The group said that neither they nor any other stakeholder in LBI Media knows what they are being asked to vote on, what they and other stakeholders are proposed to get, and what releases, compensation and other benefits those “under the tent” stand to get, and for what consideration.

According to the objection, the plan isn’t clear on if the company will be sold, restructured or wound down, and what procedures and approvals will be sought.

“We have no idea. And we’ve asked, formally and informally, in writing,” the group said.

The group said that the debtors are asking creditors to vote to approve the plan that may take an unknown form sight unseen.

Under the debtors’ current construct, the fate of all creditors of the debtors would lie in the hands of a two-man restructuring committee, the group said.

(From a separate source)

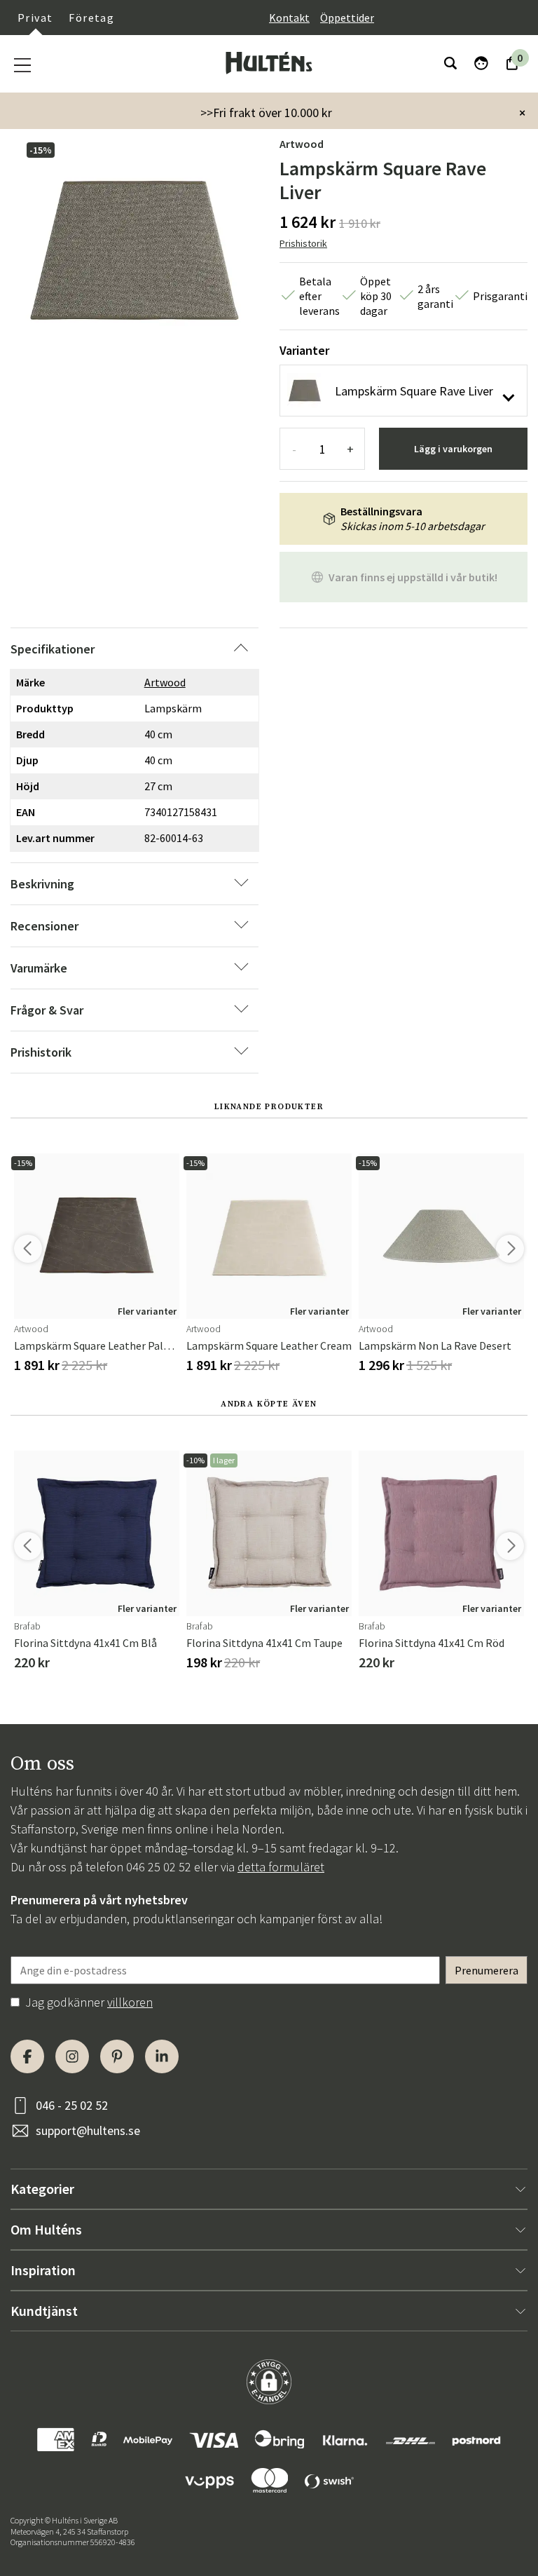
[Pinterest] (117, 2056)
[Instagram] (72, 2056)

“All creditors know based on the disclosure is that if two people decide to pursue an alternative transaction, the plan as drafted would give the debtors broad authority to pursue and consummate such transaction, all without the necessary procedures under the Bankruptcy Code and approvals by the Bankruptcy Court,” the group added.

The group also noted the “extremely accelerated timetable that the debtors insist upon for no reason.”

Additionally, U.S. Bank NA as trustee of the 11½%/13½% notes objected to the amended plan and voting procedures, according to a separate objection also filed Wednesday.

The trustee said the plan “goes too far in undermining the voting rights of beneficial noteholders” through a combination of inadequate information, insufficient time, substantive changes to the value or terms of the new equity interests to be effected by plan supplements and discretionary actions of the debtors, and forfeiture of significant recoveries by one class improperly attached to the negative class votes by both the affected class and another class.

U.S. Bank said that the debtors have also failed to include certain provisions recognizing the trustee’s appropriate role in distributing any amounts or interests payable to noteholders under the plan.

LBI Media is a Burbank, Calif., owner and operator of Spanish-language radio and television stations. The company filed bankruptcy on Nov. 21 under Chapter 11 case number 18-12655.